*Directions for this task*: Beginning at the line that holds "Where should I", transcribe each line exactly through the end of the records, and leave any pictures out.

*Entries provided*:
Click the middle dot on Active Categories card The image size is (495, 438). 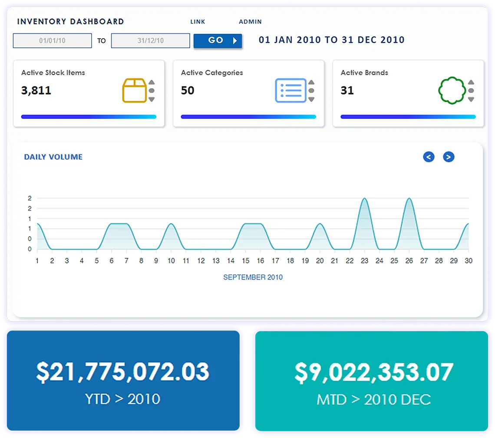click(311, 91)
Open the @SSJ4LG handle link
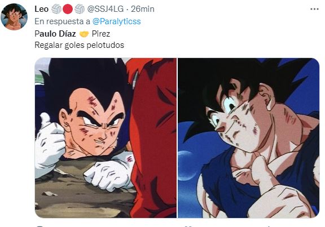The width and height of the screenshot is (325, 227). (x=105, y=9)
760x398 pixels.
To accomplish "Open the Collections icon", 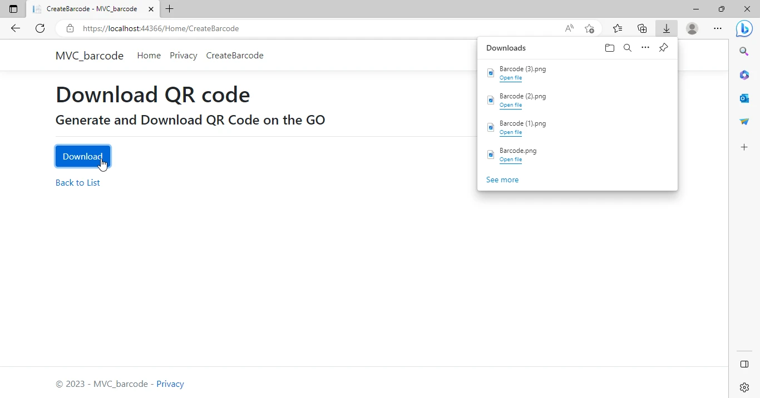I will click(x=642, y=28).
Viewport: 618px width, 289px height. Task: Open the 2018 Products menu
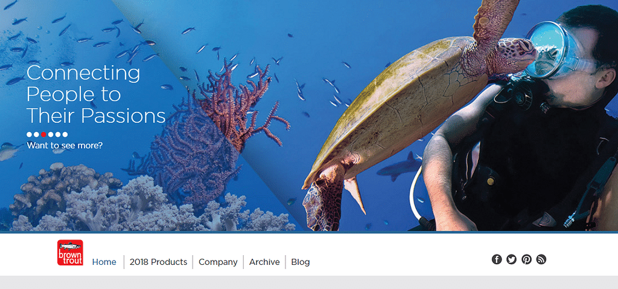click(x=159, y=262)
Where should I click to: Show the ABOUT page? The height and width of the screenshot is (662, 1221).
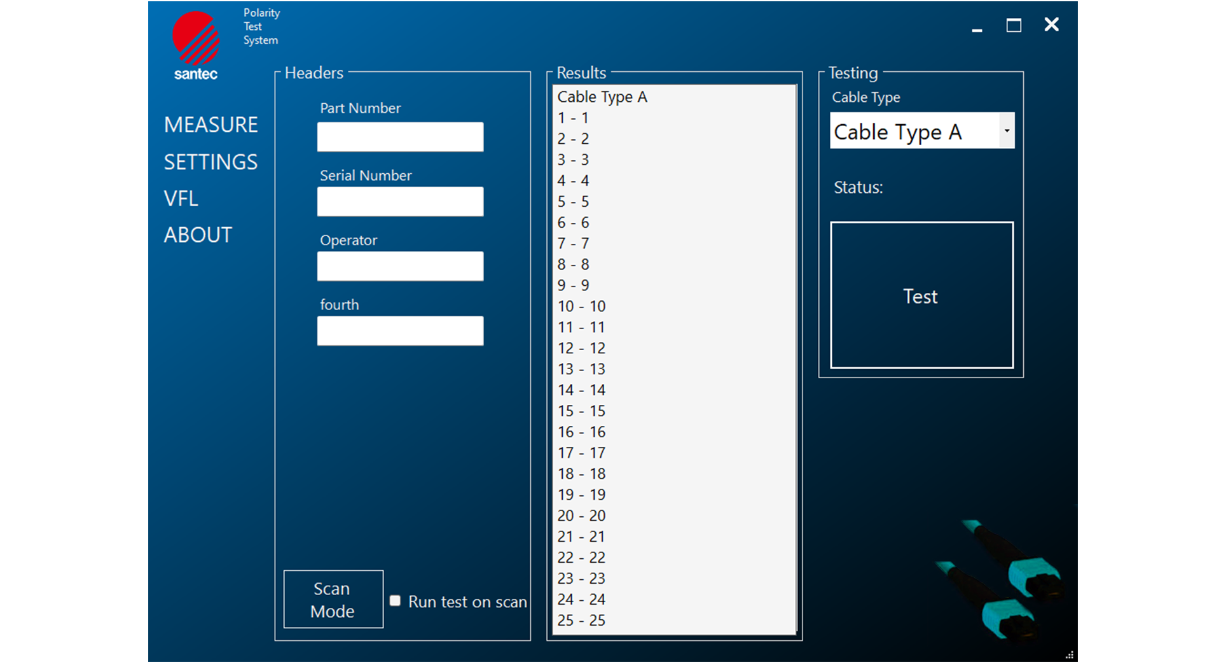pos(198,235)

*Written answer*:
Where should I click to: Show the ABOUT page? The height and width of the screenshot is (662, 1221).
pos(198,235)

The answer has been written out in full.